From Luxury Icon To Infamous High-Rise
When it opened in 2009, Millennium Tower was a symbol of ultra-luxury living in downtown San Francisco. The 58-story tower quickly sold out, attracting celebrity buyers and overseas investors. But a 2016 revelation that the building had sunk more than 16 inches and was tilting sparked years of litigation, financial losses, and reputational damage, per WSJ.
The Fix Is In—But So Are The Losses
The building’s structural stabilization, completed in 2023, involved installing 18 perimeter piles drilled down to bedrock. Engineers report that the building has stopped settling and recovered about two inches of tilt. Despite this, property values have yet to recover.
In 2024, the average resale loss for units was over 20%. A penthouse that once sold for $13M resold for just $9M this year. Other units have seen even steeper declines—one fifth-floor unit sold for a 52% loss.
Get Smarter about what matters in CRE
Stay ahead of trends in commercial real estate with CRE Daily – the free newsletter delivering everything you need to start your day in just 5-minutes
A Harder Hit Market
Even as the foundation was stabilized, the surrounding market remained shaky. Remote work and downtown San Francisco’s sluggish office market have depressed condo prices citywide, especially in neighborhoods like SoMa and Mission Bay.
The median condo price in those areas fell nearly 19% from 2019 levels, compounding the building’s recovery challenges.
Changing The Narrative
Determined to reverse course, Millennium Tower’s homeowners association launched a full-scale public relations effort.
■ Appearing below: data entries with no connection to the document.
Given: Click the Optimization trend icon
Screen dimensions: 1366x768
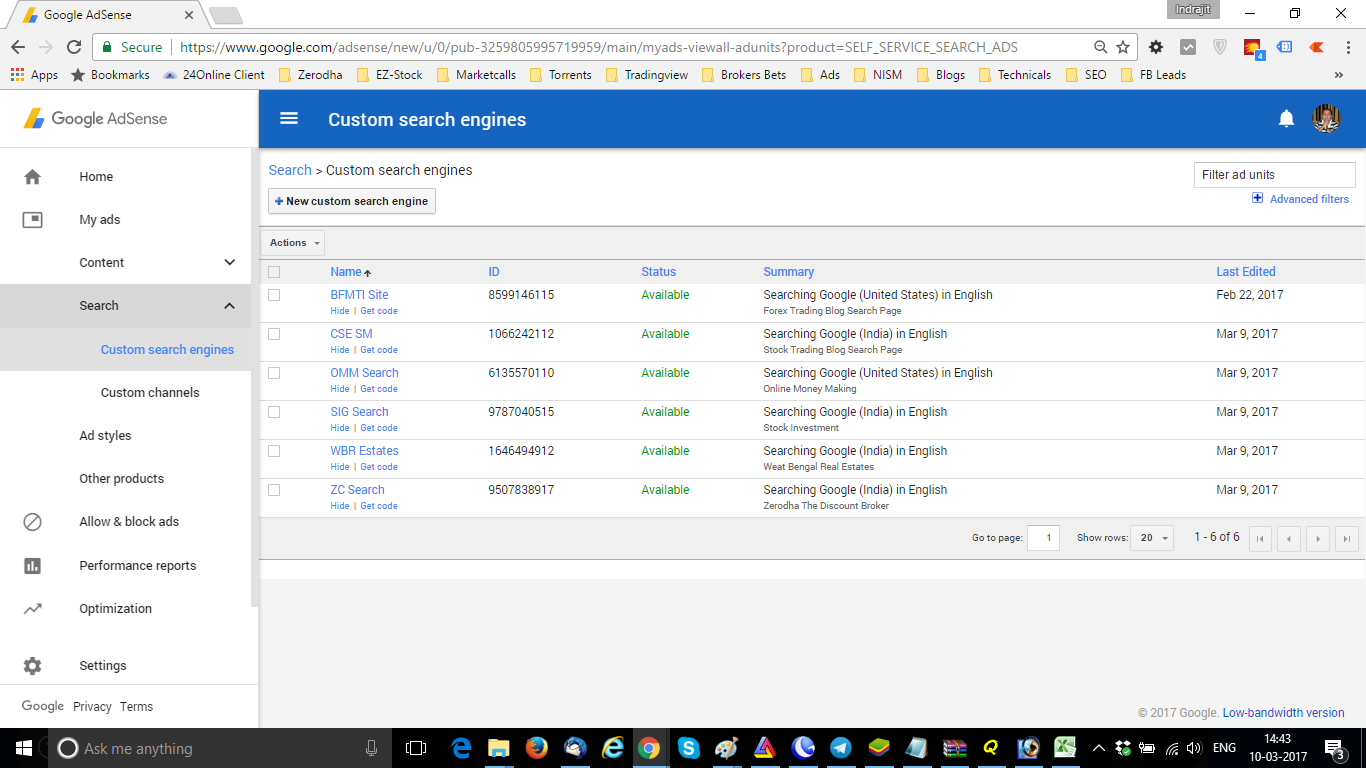Looking at the screenshot, I should (32, 609).
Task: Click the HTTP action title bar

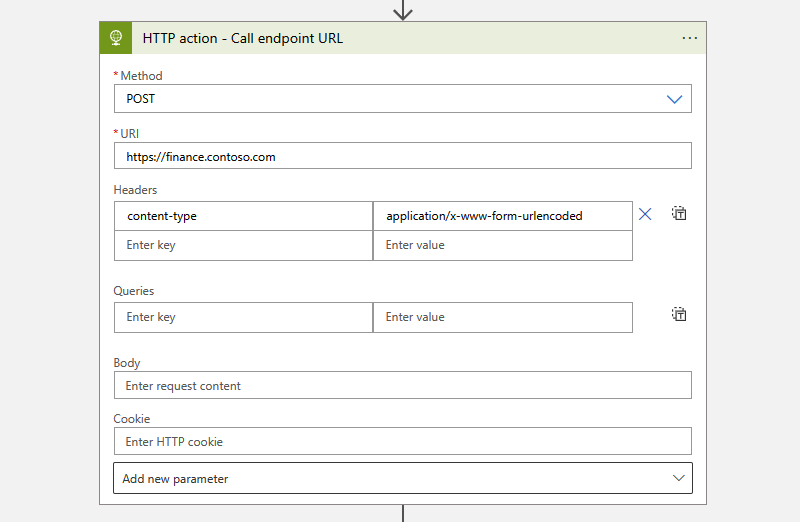Action: 400,38
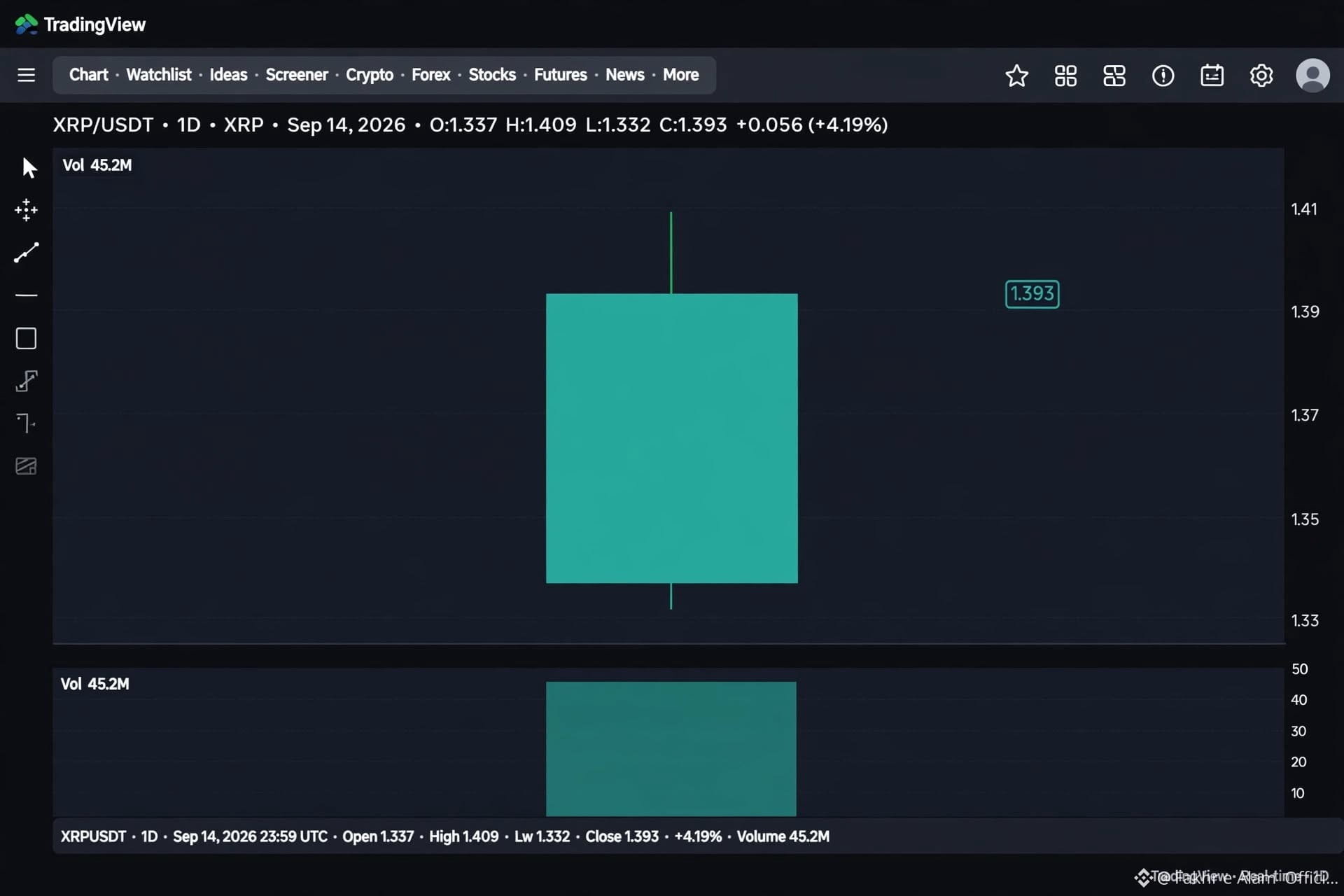Click the teal XRP candlestick body
The height and width of the screenshot is (896, 1344).
click(672, 438)
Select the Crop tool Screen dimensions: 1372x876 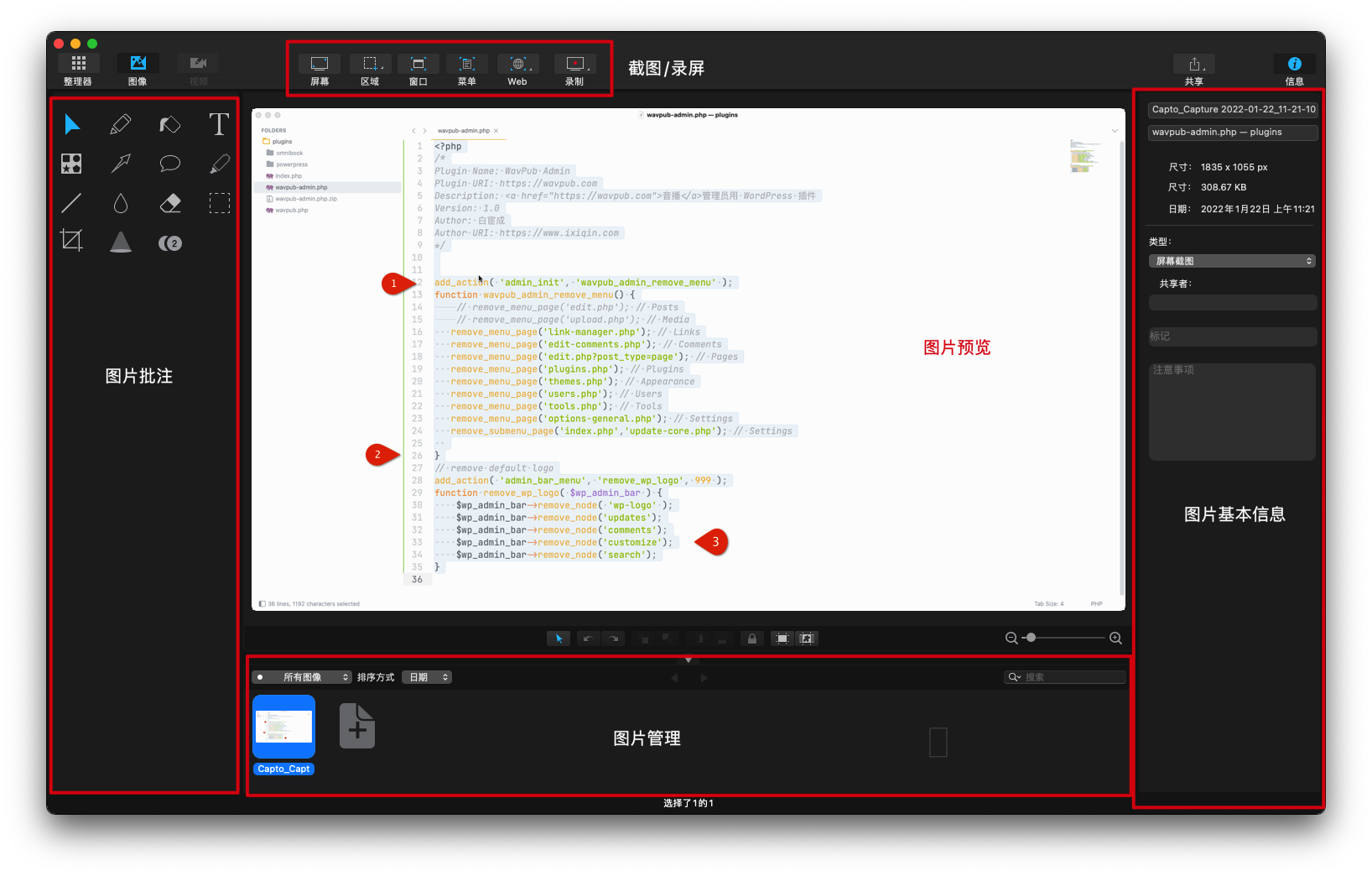[x=71, y=242]
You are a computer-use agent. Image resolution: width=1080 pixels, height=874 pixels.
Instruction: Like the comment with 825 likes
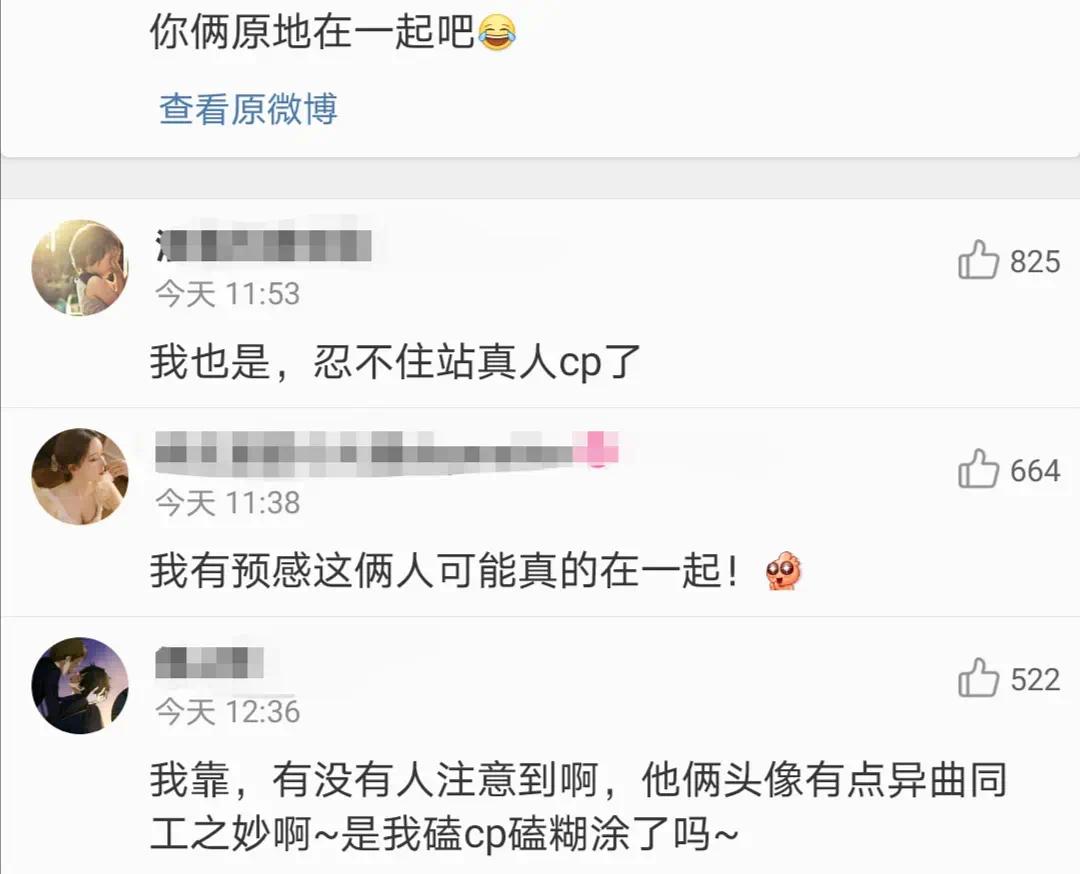tap(978, 260)
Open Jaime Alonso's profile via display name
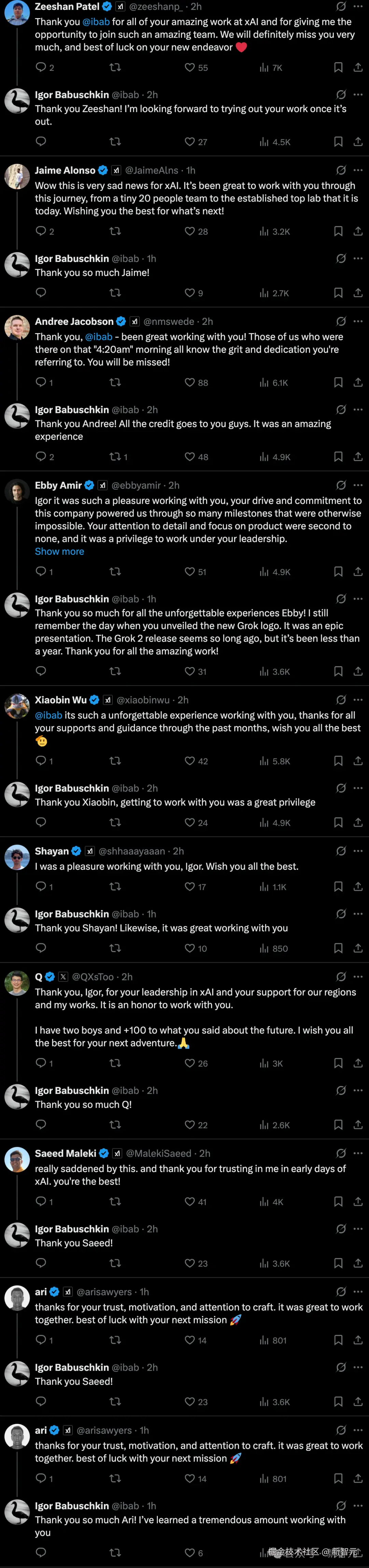The image size is (369, 1568). pos(65,170)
They’ve produced a short film about the engineering feat, brought in high-profile residents to promote the lifestyle, and emphasized the return of mortgage lenders like Citizens Bank.
Former HOA president Howard Dickstein acknowledged the challenge: “It was a tarnished brand… but it’s happening.”
A Glimmer Of Optimism
Some buyers are taking a chance. One new resident purchased a unit for $850K—45% below its 2016 sale price—citing renewed lender confidence and the recent $9M penthouse deal as signals of a turnaround.
As financing options slowly return and the building’s image improves, owners and brokers hope that Millennium Tower might finally rise again—at least in reputation and resale value.
Why It Matters
Millennium Tower is a cautionary tale of high-end urban development gone wrong—but also a potential comeback story. The outcome could shape how future buyers, lenders, and developers assess risk and resilience in branded luxury real estate.
What’s Next
The building will continue to be monitored for settlement over the next eight years. Meanwhile, the HOA hopes improving sentiment and reduced insurance rates will help close the gap between perceived and real value.